TO BE DONE:
Print the rows below word for word, with nothing changed.

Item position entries

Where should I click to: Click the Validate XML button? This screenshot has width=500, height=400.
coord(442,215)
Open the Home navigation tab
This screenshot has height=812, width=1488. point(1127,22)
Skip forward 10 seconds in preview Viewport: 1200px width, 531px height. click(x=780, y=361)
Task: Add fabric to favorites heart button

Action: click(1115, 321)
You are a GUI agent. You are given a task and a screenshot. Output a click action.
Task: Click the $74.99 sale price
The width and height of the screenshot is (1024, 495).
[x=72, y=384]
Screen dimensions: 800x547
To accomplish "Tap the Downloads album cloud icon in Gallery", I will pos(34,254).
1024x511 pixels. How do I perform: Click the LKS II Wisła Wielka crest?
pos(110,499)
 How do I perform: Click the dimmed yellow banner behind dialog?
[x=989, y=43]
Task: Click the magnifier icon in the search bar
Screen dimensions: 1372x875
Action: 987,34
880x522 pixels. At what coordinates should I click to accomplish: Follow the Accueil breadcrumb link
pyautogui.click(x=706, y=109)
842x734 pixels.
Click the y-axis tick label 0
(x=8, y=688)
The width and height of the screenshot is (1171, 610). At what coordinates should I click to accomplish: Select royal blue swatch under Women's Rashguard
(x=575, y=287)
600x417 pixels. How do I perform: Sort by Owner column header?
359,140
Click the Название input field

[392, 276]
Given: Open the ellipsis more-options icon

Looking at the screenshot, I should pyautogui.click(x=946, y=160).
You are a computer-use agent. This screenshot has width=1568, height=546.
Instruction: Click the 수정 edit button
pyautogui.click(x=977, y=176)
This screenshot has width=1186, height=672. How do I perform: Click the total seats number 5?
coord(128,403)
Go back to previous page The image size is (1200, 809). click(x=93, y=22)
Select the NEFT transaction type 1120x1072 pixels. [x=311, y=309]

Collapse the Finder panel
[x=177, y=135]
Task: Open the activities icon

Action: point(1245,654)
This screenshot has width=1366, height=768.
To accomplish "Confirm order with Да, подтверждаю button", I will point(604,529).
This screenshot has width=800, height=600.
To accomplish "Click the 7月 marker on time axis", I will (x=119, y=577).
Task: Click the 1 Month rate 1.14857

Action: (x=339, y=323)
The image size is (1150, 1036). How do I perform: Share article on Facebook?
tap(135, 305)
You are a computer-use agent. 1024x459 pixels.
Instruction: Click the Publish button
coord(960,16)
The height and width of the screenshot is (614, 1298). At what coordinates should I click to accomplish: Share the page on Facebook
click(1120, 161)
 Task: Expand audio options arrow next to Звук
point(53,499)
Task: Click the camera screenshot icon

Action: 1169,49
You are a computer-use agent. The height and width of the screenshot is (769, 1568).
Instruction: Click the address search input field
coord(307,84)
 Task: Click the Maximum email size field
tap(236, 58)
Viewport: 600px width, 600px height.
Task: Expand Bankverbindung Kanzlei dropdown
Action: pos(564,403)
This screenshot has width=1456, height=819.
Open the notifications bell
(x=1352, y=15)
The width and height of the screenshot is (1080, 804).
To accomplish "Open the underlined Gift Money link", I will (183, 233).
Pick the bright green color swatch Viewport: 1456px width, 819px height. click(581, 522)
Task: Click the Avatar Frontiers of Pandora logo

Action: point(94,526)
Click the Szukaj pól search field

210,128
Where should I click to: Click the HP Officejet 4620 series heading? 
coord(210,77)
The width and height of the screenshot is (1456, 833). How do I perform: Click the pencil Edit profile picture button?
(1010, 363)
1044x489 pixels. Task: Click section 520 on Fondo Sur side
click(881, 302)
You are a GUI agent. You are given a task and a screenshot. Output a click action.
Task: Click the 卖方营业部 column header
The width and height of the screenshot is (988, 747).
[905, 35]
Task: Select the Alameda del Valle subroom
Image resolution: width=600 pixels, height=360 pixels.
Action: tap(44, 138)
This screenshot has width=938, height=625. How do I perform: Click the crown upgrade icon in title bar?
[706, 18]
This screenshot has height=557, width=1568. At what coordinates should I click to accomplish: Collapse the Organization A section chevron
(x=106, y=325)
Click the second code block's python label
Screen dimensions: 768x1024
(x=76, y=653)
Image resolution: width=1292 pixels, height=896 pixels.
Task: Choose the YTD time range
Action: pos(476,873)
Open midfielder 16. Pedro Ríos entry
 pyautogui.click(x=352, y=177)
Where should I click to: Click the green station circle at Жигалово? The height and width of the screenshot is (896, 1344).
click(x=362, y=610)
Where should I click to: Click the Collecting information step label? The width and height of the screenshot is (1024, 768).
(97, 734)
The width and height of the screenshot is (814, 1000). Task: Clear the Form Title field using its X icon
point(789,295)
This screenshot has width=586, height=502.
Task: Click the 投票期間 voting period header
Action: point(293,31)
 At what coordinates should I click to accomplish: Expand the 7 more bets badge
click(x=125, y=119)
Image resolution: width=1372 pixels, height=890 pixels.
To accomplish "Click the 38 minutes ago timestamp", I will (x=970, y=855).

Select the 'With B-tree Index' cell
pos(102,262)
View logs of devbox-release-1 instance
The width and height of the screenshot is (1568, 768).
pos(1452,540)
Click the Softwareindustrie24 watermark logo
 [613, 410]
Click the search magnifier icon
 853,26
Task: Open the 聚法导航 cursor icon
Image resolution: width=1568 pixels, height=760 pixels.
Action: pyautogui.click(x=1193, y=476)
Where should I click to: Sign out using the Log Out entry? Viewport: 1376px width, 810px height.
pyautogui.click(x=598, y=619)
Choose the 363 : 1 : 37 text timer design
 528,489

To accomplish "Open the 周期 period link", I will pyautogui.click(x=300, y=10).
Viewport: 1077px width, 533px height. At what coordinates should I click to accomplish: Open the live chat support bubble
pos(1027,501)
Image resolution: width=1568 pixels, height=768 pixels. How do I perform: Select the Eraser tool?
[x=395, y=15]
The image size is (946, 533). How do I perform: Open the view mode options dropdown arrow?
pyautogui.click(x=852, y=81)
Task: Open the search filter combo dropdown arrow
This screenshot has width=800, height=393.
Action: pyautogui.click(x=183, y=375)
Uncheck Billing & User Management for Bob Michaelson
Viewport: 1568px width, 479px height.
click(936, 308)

THE REPLY:
Where should I click to: Click the Validate XML button? This screenshot has width=500, height=400.
coord(442,215)
Open the Home navigation tab
This screenshot has height=812, width=1488. point(1127,22)
Skip forward 10 seconds in preview Viewport: 1200px width, 531px height. click(x=780, y=361)
Task: Add fabric to favorites heart button

Action: click(1115, 321)
You are a GUI agent. You are given a task and a screenshot. Output a click action.
Task: Click the $74.99 sale price
The width and height of the screenshot is (1024, 495).
[x=72, y=384]
Screen dimensions: 800x547
To accomplish "Tap the Downloads album cloud icon in Gallery", I will pos(34,254).
1024x511 pixels. How do I perform: Click the LKS II Wisła Wielka crest?
pos(110,499)
 How do I perform: Click the dimmed yellow banner behind dialog?
[x=989, y=43]
Task: Click the magnifier icon in the search bar
Screen dimensions: 1372x875
Action: 987,34
880x522 pixels. At what coordinates should I click to accomplish: Follow the Accueil breadcrumb link
pyautogui.click(x=706, y=109)
842x734 pixels.
Click the y-axis tick label 0
(x=8, y=688)
The width and height of the screenshot is (1171, 610). At what coordinates should I click to accomplish: Select royal blue swatch under Women's Rashguard
(x=575, y=287)
600x417 pixels. How do I perform: Sort by Owner column header?
359,140
Click the Название input field

[392, 276]
Given: Open the ellipsis more-options icon

Looking at the screenshot, I should pyautogui.click(x=946, y=160).
You are a computer-use agent. This screenshot has width=1568, height=546.
Instruction: Click the 수정 edit button
pyautogui.click(x=977, y=176)
This screenshot has width=1186, height=672. How do I perform: Click the total seats number 5?
coord(128,403)
Go back to previous page The image size is (1200, 809). click(x=93, y=22)
Select the NEFT transaction type 1120x1072 pixels. [x=311, y=309]

Collapse the Finder panel
[x=177, y=135]
Task: Open the activities icon

Action: point(1245,654)
This screenshot has width=1366, height=768.
To accomplish "Confirm order with Да, подтверждаю button", I will point(604,529).
This screenshot has width=800, height=600.
To accomplish "Click the 7月 marker on time axis", I will (x=119, y=577).
Task: Click the 1 Month rate 1.14857

Action: (x=339, y=323)
The image size is (1150, 1036). How do I perform: Share article on Facebook?
tap(135, 305)
You are a computer-use agent. 1024x459 pixels.
Instruction: Click the Publish button
coord(960,16)
The height and width of the screenshot is (614, 1298). At what coordinates should I click to accomplish: Share the page on Facebook
click(1120, 161)
 Task: Expand audio options arrow next to Звук
point(53,499)
Task: Click the camera screenshot icon

Action: 1169,49
You are a computer-use agent. The height and width of the screenshot is (769, 1568).
Instruction: Click the address search input field
coord(307,84)
 Task: Click the Maximum email size field
tap(236, 58)
Viewport: 600px width, 600px height.
Task: Expand Bankverbindung Kanzlei dropdown
Action: pos(564,403)
This screenshot has width=1456, height=819.
Open the notifications bell
(x=1352, y=15)
The width and height of the screenshot is (1080, 804).
To accomplish "Open the underlined Gift Money link", I will (183, 233).
Pick the bright green color swatch Viewport: 1456px width, 819px height. click(581, 522)
Task: Click the Avatar Frontiers of Pandora logo

Action: point(94,526)
Click the Szukaj pól search field

210,128
Where should I click to: Click the HP Officejet 4620 series heading? 
coord(210,77)
The width and height of the screenshot is (1456, 833). How do I perform: Click the pencil Edit profile picture button?
(1010, 363)
1044x489 pixels. Task: Click section 520 on Fondo Sur side
click(881, 302)
You are a GUI agent. You are given a task and a screenshot. Output a click action.
Task: Click the 卖方营业部 column header
The width and height of the screenshot is (988, 747).
[905, 35]
Task: Select the Alameda del Valle subroom
Image resolution: width=600 pixels, height=360 pixels.
Action: tap(44, 138)
This screenshot has width=938, height=625. How do I perform: Click the crown upgrade icon in title bar?
[706, 18]
This screenshot has height=557, width=1568. At what coordinates should I click to accomplish: Collapse the Organization A section chevron
(x=106, y=325)
Click the second code block's python label
Screen dimensions: 768x1024
(x=76, y=653)
Image resolution: width=1292 pixels, height=896 pixels.
Task: Choose the YTD time range
Action: pos(476,873)
Open midfielder 16. Pedro Ríos entry
 pyautogui.click(x=352, y=177)
Where should I click to: Click the green station circle at Жигалово? The height and width of the screenshot is (896, 1344).
click(x=362, y=610)
Where should I click to: Click the Collecting information step label? The width and height of the screenshot is (1024, 768).
(97, 734)
The width and height of the screenshot is (814, 1000). Task: Clear the Form Title field using its X icon
point(789,295)
This screenshot has width=586, height=502.
Task: Click the 投票期間 voting period header
Action: point(293,31)
 At what coordinates should I click to accomplish: Expand the 7 more bets badge
click(x=125, y=119)
Image resolution: width=1372 pixels, height=890 pixels.
To accomplish "Click the 38 minutes ago timestamp", I will (x=970, y=855).

Select the 'With B-tree Index' cell
pos(102,262)
View logs of devbox-release-1 instance
The width and height of the screenshot is (1568, 768).
pos(1452,540)
Click the Softwareindustrie24 watermark logo
 [613, 410]
Click the search magnifier icon
 853,26
Task: Open the 聚法导航 cursor icon
Image resolution: width=1568 pixels, height=760 pixels.
Action: pyautogui.click(x=1193, y=476)
Where should I click to: Sign out using the Log Out entry? Viewport: 1376px width, 810px height.
pyautogui.click(x=598, y=619)
Choose the 363 : 1 : 37 text timer design
 528,489

To accomplish "Open the 周期 period link", I will pyautogui.click(x=300, y=10).
Viewport: 1077px width, 533px height. At what coordinates should I click to accomplish: Open the live chat support bubble
pos(1027,501)
Image resolution: width=1568 pixels, height=768 pixels. How do I perform: Select the Eraser tool?
[x=395, y=15]
The image size is (946, 533). How do I perform: Open the view mode options dropdown arrow?
pyautogui.click(x=852, y=81)
Task: Open the search filter combo dropdown arrow
This screenshot has width=800, height=393.
Action: pyautogui.click(x=183, y=375)
Uncheck Billing & User Management for Bob Michaelson
Viewport: 1568px width, 479px height.
click(936, 308)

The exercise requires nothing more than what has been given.